═════ Entries shown

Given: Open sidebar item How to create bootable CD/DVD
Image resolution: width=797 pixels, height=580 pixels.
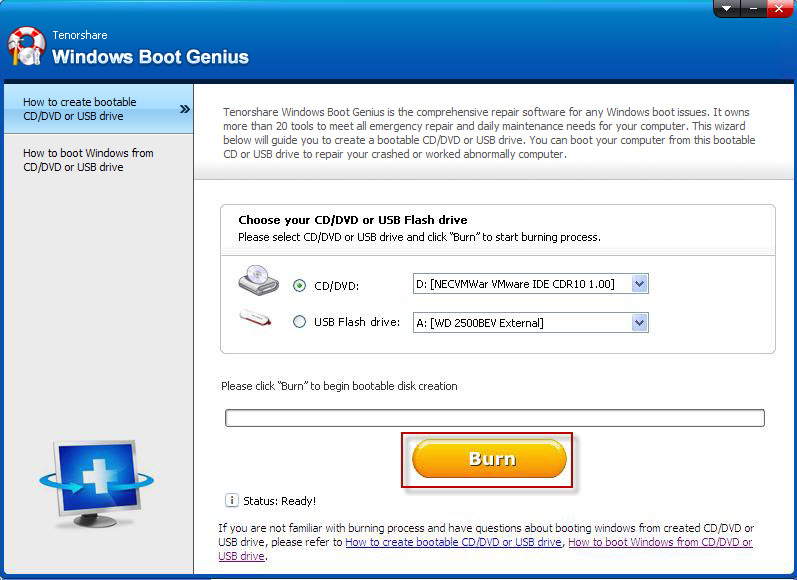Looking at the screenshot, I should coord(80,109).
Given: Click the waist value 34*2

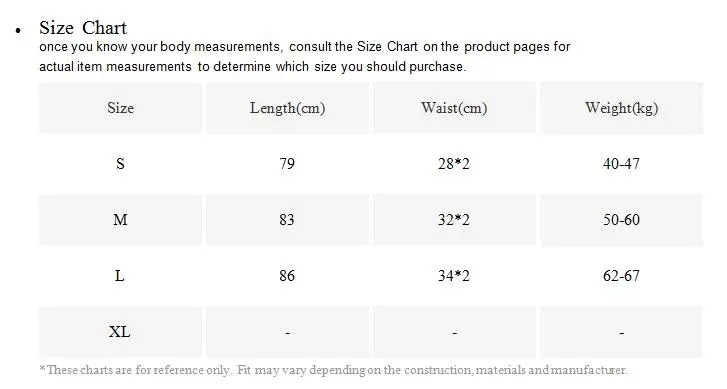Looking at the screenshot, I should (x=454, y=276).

══════════

* **Required work**
Collect every line from the items above that contains the string "Given". Treat uppercase and lowercase letters as different.

* **Result**
Given: Open sidebar item How to create bootable CD/DVD
Given: Click the waist value 34*2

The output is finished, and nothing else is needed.